Recette complète – Pour 8 à 10 personnes
🔹 Côte de bœuf maturée
- 1 côte de bœuf maturée, grillée au barbecue
- Réserver à 50°C et trancher au moment du service
🔹 Queue de bœuf confite en daube
- 3 queues de bœuf, 4 carottes, 3 oignons, 1 poireau, 1 tête d’ail, 1 bouquet garni
- 3 L de vin rouge
- Faire mariner 36h, puis cuire à 85°C pendant 12h
- Dépiauter et confire la viande avec le jus réduit
🔹 Langue de bœuf fumée
- 2 langues de bœuf, garniture aromatique (carottes, oignons, poireaux, ail, herbes)
- Cuire 10h à 90°C en court-bouillon
- Enlever la peau, refroidir, fumer à froid 1h
- Trancher finement à la trancheuse
🔹 Concombres lactofermentés (à préparer 2 à 3 semaines en amont)
- 6 concombres bien fermes, 90 g de sel non traité, 3 L d’eau filtrée
- Placer les concombres dans un bocal avec la saumure
- Fermentation à température ambiante jusqu’à effervescence (2-3 jours), puis conservation au frais
🔹 Finition
- 1 L de jus de bœuf réduit
- Cœur de bœuf séché (type charcuterie)
- Mole verte au garum
Dressé avec précision sur une assiette de céramique aux contours bruts, le plat se lit comme un récit gastronomique : celui d’une cuisine du vivant, respectueuse des temps longs de la nature, des techniques ancestrales et d’un artisanat d’auteur.

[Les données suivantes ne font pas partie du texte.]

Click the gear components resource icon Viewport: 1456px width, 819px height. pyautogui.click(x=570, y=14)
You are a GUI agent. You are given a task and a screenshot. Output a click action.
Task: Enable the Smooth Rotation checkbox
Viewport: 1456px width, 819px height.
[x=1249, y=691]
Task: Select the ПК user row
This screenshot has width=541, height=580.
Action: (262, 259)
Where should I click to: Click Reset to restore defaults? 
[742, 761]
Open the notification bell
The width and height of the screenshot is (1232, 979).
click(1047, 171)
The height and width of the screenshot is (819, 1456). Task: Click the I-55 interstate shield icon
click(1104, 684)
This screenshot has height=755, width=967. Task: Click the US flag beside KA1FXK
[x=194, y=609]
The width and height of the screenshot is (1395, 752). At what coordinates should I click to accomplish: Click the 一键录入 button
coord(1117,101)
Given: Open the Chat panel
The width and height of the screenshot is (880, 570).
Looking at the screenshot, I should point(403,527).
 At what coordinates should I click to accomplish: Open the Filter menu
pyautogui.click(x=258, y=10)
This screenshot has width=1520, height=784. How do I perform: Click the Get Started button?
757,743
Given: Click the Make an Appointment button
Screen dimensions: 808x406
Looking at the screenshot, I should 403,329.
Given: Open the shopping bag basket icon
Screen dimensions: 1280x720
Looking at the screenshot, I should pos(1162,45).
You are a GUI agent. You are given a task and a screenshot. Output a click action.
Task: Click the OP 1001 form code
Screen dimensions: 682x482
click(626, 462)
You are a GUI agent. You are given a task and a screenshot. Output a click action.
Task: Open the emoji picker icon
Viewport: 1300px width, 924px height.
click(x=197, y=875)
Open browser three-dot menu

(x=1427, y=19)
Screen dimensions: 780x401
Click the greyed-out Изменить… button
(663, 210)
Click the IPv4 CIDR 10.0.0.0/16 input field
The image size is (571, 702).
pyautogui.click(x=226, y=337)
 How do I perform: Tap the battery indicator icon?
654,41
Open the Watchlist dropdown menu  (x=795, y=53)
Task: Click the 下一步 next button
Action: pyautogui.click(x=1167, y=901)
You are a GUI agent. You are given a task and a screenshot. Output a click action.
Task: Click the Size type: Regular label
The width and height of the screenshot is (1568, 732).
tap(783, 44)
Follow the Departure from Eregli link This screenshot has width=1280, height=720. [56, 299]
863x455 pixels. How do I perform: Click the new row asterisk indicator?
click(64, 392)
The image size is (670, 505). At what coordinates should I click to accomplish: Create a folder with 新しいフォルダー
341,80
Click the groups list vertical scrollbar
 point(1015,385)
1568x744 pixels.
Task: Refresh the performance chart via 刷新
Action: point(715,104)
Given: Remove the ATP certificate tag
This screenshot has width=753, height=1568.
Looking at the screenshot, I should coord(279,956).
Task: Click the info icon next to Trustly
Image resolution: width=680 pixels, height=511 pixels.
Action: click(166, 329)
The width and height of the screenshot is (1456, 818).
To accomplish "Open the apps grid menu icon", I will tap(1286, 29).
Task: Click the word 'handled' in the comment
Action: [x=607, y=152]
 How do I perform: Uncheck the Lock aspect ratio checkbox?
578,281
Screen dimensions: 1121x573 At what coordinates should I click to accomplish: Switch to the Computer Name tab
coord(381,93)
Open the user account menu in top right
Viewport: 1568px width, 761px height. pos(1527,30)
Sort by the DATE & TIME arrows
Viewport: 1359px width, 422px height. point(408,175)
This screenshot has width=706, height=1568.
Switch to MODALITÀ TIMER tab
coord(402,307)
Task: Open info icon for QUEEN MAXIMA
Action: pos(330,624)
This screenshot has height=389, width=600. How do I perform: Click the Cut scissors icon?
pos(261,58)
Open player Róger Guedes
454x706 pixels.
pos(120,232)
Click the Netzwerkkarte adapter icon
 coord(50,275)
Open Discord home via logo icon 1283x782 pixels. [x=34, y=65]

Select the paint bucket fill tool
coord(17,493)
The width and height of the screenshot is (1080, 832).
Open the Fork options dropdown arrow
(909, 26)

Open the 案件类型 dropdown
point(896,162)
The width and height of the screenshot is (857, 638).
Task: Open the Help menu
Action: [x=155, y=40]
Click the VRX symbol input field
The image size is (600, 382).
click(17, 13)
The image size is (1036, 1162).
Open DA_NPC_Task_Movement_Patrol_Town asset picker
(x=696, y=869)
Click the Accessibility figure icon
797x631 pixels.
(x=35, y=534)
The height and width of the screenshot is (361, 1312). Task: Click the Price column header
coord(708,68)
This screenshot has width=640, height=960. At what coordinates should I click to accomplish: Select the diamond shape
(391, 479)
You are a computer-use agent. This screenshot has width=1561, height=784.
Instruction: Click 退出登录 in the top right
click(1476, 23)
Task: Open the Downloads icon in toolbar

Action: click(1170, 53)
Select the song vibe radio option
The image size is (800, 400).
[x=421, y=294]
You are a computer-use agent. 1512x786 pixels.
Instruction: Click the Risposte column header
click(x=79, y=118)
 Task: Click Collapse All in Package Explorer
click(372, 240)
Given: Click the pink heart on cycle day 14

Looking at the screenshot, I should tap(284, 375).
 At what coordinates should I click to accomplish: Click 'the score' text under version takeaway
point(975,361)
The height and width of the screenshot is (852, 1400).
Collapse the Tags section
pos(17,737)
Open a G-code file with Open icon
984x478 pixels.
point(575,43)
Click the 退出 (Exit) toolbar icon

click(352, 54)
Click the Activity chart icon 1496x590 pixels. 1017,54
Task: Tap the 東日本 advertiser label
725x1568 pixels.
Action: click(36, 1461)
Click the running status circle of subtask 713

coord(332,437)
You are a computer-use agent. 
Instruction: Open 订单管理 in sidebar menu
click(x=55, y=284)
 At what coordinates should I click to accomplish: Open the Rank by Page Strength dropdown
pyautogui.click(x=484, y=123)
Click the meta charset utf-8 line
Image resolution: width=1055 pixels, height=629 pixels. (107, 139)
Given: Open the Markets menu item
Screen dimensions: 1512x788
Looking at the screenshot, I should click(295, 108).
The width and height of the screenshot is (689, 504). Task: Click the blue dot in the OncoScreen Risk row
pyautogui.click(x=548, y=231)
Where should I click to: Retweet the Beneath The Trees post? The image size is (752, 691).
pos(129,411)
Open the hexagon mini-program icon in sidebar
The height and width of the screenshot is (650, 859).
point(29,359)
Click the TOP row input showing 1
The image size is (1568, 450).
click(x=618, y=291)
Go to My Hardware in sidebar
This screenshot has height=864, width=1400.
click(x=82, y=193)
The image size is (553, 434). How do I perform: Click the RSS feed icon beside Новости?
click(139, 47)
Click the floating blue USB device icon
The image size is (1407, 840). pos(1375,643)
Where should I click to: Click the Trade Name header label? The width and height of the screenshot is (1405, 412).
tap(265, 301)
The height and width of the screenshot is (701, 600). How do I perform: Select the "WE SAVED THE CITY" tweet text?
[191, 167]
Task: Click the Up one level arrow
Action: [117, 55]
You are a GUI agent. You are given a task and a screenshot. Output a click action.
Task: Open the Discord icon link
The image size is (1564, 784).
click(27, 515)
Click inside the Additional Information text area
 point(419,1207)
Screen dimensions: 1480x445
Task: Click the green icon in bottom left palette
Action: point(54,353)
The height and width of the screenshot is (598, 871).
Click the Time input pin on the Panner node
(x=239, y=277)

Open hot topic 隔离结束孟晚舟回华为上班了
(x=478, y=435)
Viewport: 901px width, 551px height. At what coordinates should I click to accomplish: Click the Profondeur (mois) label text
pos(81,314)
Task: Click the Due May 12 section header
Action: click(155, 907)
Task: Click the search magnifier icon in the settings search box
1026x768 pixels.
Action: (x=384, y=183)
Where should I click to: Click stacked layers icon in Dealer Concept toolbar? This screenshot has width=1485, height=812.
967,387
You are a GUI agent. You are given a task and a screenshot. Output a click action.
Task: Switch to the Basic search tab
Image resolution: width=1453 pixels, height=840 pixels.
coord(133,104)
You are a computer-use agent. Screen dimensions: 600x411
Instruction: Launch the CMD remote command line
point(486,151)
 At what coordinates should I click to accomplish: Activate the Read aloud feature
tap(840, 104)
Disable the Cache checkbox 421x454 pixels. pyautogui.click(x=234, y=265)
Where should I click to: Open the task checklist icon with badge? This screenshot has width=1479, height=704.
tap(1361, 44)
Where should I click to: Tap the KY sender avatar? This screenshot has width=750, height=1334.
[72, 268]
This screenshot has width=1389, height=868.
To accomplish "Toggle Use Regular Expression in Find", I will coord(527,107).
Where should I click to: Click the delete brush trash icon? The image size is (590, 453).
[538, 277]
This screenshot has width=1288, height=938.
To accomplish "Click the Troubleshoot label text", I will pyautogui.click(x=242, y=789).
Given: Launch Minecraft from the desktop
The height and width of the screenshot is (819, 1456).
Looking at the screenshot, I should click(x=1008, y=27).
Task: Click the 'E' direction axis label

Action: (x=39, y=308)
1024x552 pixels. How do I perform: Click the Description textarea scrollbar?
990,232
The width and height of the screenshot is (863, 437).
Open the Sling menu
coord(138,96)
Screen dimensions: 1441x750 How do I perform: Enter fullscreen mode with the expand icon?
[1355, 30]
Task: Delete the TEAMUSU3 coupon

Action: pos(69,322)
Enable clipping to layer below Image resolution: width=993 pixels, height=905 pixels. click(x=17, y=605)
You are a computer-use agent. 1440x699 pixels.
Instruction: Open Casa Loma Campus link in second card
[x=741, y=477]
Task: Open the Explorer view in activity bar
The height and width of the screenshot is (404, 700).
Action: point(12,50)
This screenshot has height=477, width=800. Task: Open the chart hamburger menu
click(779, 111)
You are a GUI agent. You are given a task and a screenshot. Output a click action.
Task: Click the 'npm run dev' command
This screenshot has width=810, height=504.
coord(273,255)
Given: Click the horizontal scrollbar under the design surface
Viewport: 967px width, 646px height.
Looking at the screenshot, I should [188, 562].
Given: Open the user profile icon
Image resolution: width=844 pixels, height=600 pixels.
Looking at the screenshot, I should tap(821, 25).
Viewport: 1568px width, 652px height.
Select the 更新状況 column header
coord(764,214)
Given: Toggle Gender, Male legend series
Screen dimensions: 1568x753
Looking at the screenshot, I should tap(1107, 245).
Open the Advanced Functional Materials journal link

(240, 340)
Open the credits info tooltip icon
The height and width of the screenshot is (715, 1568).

Lové entre les murs d’une élégante rotonde Art déco au cœur de Béziers, Calice se réinvente sous leur impulsion sans renier son exigence ni son raffinement. C’est un lieu de transmission et de création, où la nature s’invite jusque dans le décor : murs végétalisés, atmosphère feutrée, salle repensée comme un écrin pour 28 convives. Le couple y propose une cuisine sincère et inspirée, construite autour de produits bruts, de gestes précis, d’associations limpides mais profondes.
Après avoir marqué les esprits à La Table de Castigno, à Assignan, Justine Viano et Stephan Paroche se tournent vers un nouveau terrain de jeu urbain. Calice devient pour eux un laboratoire d’idées, un lieu d’expression sensible et ancrée dans l’Occitanie. Asperges cuites au binchotan, pintade travaillée en déclinaisons, sauces profondes, végétaux subtils : leur carte explore les équilibres du vivant à travers trois menus dégustation – « Le temps d’un déjeuner » (85 €), « Sentiers » (115 € ou 140 €) et « Racines », menu végétal (105 € ou 130 €).
Fidèles à leur démarche engagée, les chefs collaborent avec des producteurs locaux de confiance comme Olivier Velut (Viandes Éthiques, Frontignan), mais s’ouvrent également à de nouvelles rencontres pour enrichir leur matière première. Cette approche du produit comme base de dialogue et d’intuition culinaire est au cœur de leur identité.